Cerca de 15% da água que precipita sobre a superfície da Terra infiltra-se no solo, por acção da gravidade, e origina a água subterrânea que preenche os aquíferos.

AQUÍFEROS

São formações geológicas subterrâneas capazes de armazenar agua e de permitir a sua circulacao e extracao de forma economicamente rentável.

As rochas que constituem os aquíferos apresentam características favoráveis de porosidade e permeabilidade.

Um bom aquífero é simultaneamente poroso e permeável, o que lhe permite armazenar e libertar a água.

São exemplos bons de aquíferos as areias, os cascalhos os arenitos, os conglomerados e os calcários fracturados.

 

POROSIDADE

È a percentagem do vovlume total da rocha ou dos sedimentos que é ocupado por espaçoes vazios, ou poros.

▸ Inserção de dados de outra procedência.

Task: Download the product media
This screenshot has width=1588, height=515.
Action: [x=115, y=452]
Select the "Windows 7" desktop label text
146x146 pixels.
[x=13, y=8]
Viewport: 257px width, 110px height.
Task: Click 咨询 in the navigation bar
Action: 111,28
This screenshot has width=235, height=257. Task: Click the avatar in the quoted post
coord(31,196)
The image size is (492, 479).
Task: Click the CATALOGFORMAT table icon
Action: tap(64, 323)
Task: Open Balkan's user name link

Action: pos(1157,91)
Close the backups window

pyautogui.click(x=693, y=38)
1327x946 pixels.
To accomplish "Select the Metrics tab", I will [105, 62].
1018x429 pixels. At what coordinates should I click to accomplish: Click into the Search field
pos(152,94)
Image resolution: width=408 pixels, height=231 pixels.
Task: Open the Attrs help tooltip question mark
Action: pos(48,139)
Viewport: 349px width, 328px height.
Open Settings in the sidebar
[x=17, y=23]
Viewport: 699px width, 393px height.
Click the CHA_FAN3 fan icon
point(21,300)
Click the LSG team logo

A  porosidade constitui uma medida da capacidade da rocha em armazenar água.

Algumas rochas sedimentares, como arenitos e conglomerados, têm poros entre os grãos de minerais pelo que podem armazenar uma quantidade apreciável de água.

 

PERMEABILIDADE

È a capacidade das rochas transmitirem fluidos através dos poros ou fracturas.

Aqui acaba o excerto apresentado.